PICKPLACE unterstützt Projekte rund um Software Architektur Embedded Systems vor allem in drei Bereichen: Architektur-Definition, Refactoring und Dokumentation bestehender Architekturen. Die konkrete Ausprägung richtet sich nach dem Zustand der Software, dem Entwicklungsstand des Produkts und den geplanten Änderungen.

Bei der Architektur-Definition strukturieren wir Anforderungen, Hardwarebezüge, Betriebssystemanteile, Treiber, Applikationslogik und Schnittstellen zu einem umsetzbaren Softwarekonzept.
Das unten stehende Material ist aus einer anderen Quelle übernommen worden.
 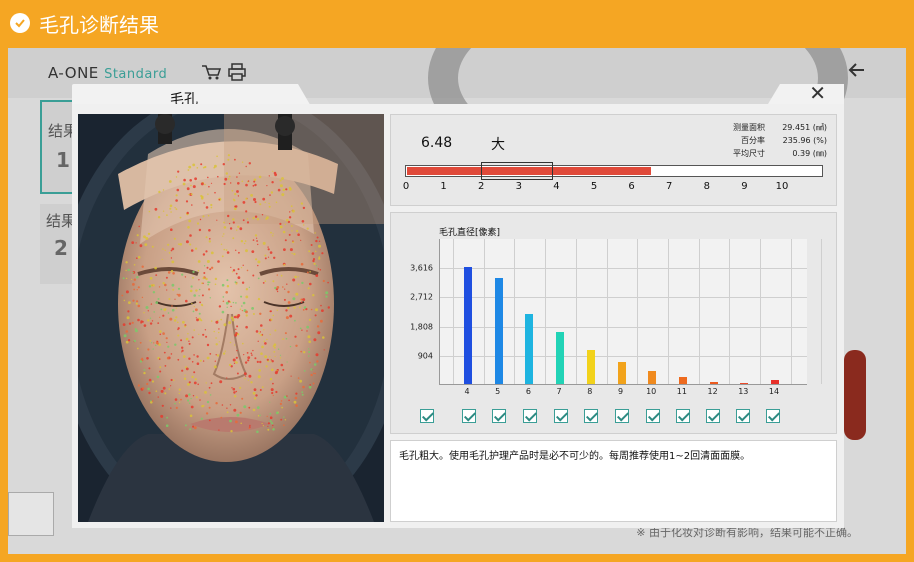 I want to click on printer-icon, so click(x=237, y=72).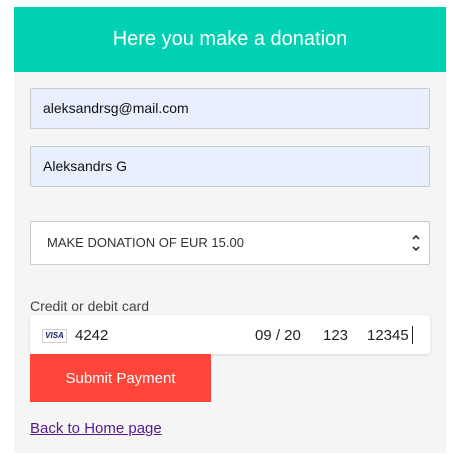  I want to click on card-expiry-field: 09 / 20, so click(278, 336). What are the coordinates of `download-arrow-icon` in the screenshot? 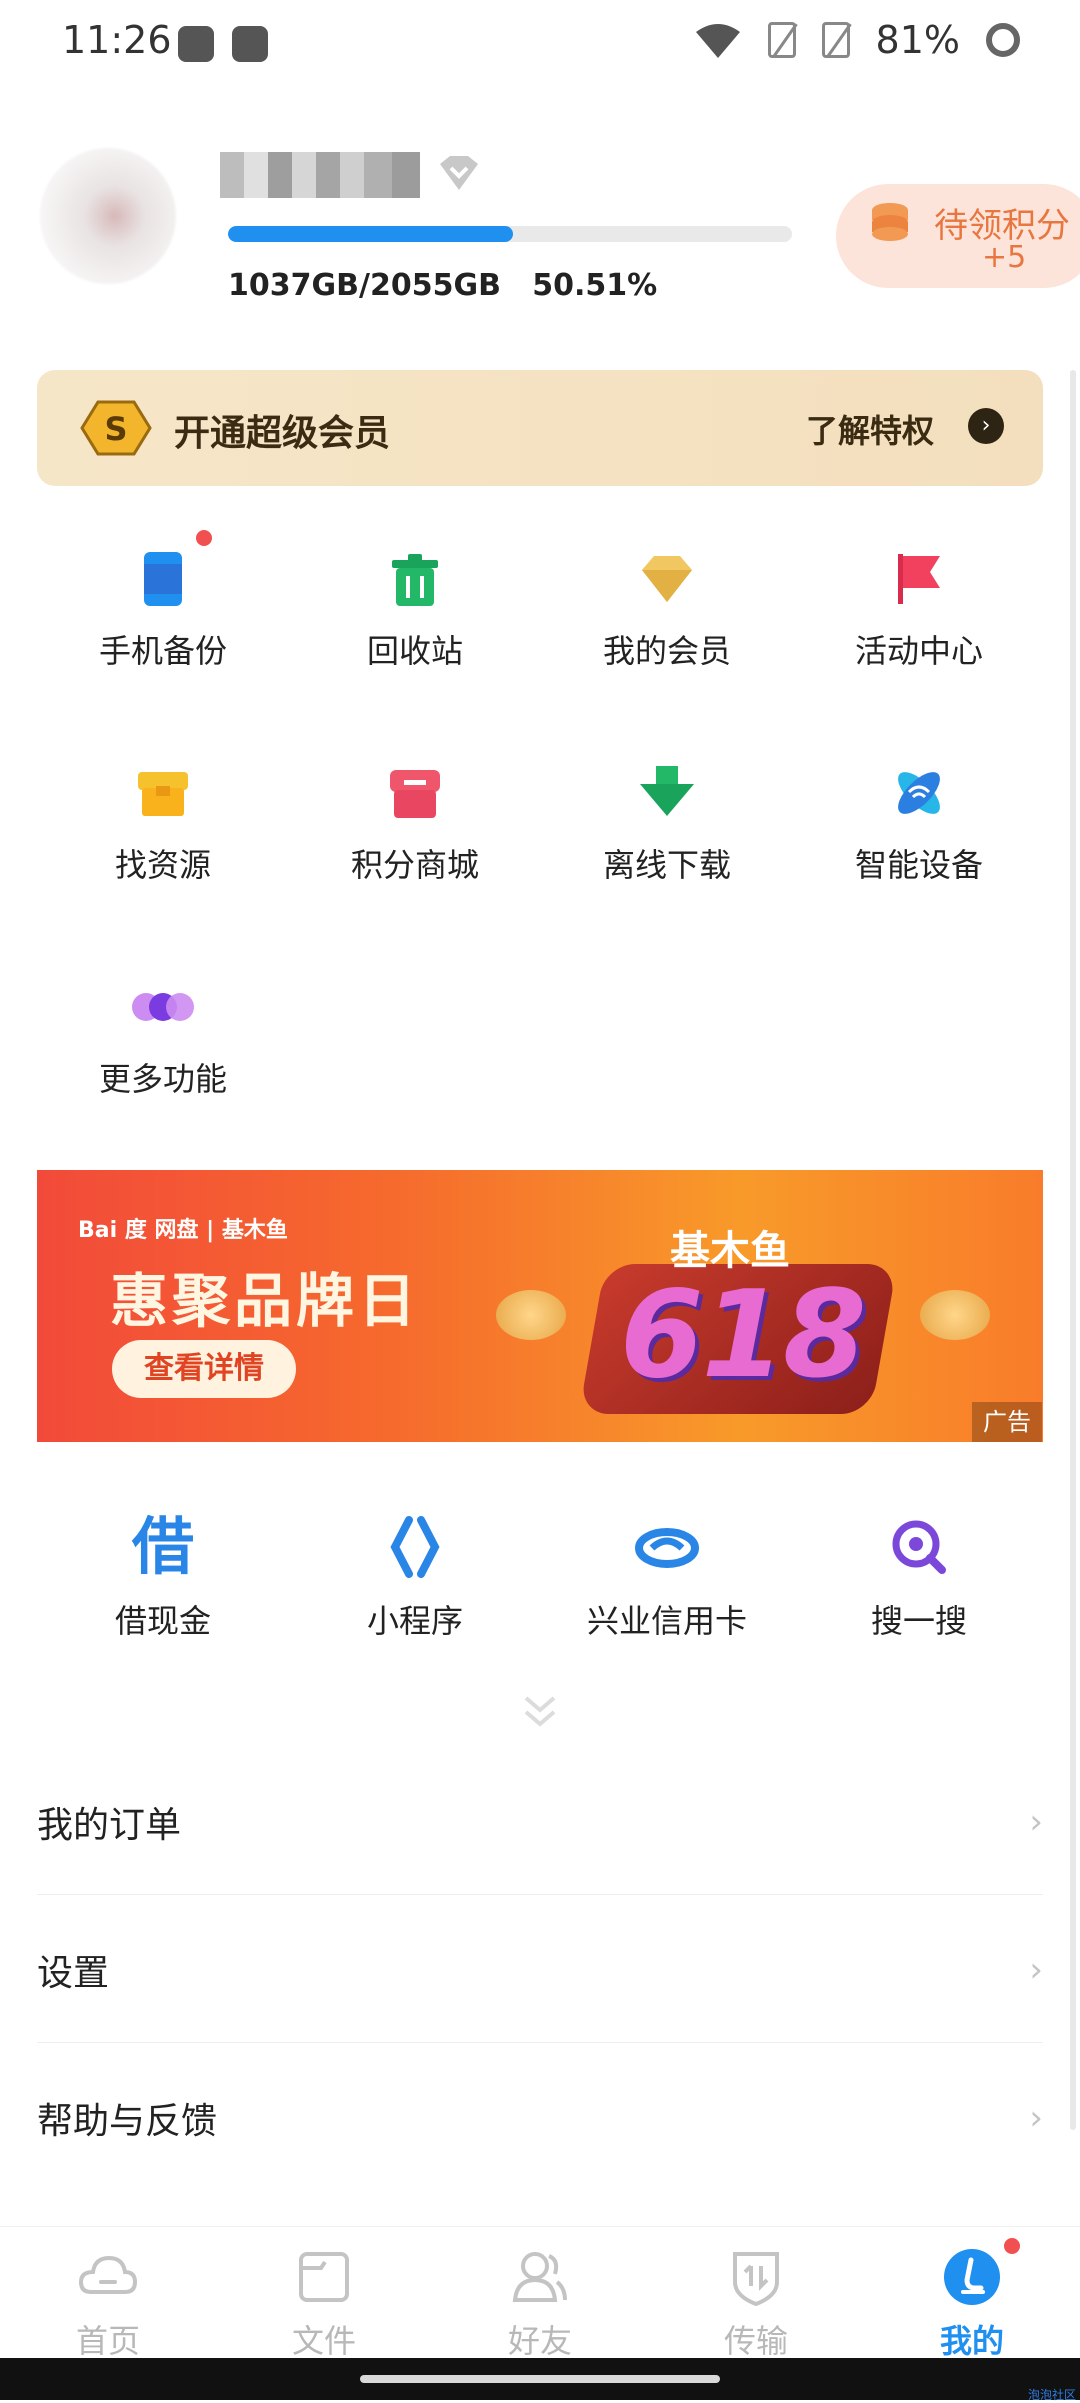 It's located at (667, 793).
Dazu gehört die Aufteilung in Module, die Beschreibung von Verantwortlichkeiten und die Festlegung der Kommunikation zwischen den Softwareteilen. Je nach Projekt werden auch Task-Strukturen, Zustandsmodelle, Datenflüsse oder Abhängigkeiten zu Peripherie und Kommunikationsschnittstellen betrachtet.

Bei bestehenden Systemen analysieren wir die vorhandene Architektur anhand von Code, Dokumentation und bekannten Projektanforderungen. Ziel ist, den tatsächlichen Aufbau sichtbar zu machen und Abhängigkeiten zu erfassen, die für Weiterentwicklung, Fehlersuche oder Migration eine Rolle spielen. Daraus können Architekturübersichten, Modulbeschreibungen oder Schnittstellenklärungen entstehen.

Im Refactoring unterstützen wir dabei, gewachsene Softwarestrukturen gezielt zu überarbeiten. Typische Aufgaben sind die Trennung vermischter Zuständigkeiten, die Entkopplung hardwarenaher Zugriffe von Applikationslogik, die Präzisierung von Schnittstellen oder die Vorbereitung einer Erweiterung. Dabei wird berücksichtigt, dass Embedded Software oft durch Speicher, Laufzeit, Hardwarezugriffe und vorhandene Testmöglichkeiten begrenzt ist.

Für die Dokumentation bestehender Architekturen erstellen wir nachvollziehbare Beschreibungen der Softwarestruktur. Diese Dokumentation kann Entwicklungsentscheidungen festhalten, den Einstieg in eine Codebasis erleichtern oder als Grundlage für weitere Umsetzungsschritte dienen. Im Mittelpunkt stehen die Informationen, die im Projekt benötigt werden: Modulaufbau, Schnittstellen, Datenflüsse, Zustände, technische Abhängigkeiten und bekannte Grenzen der vorhandenen Struktur.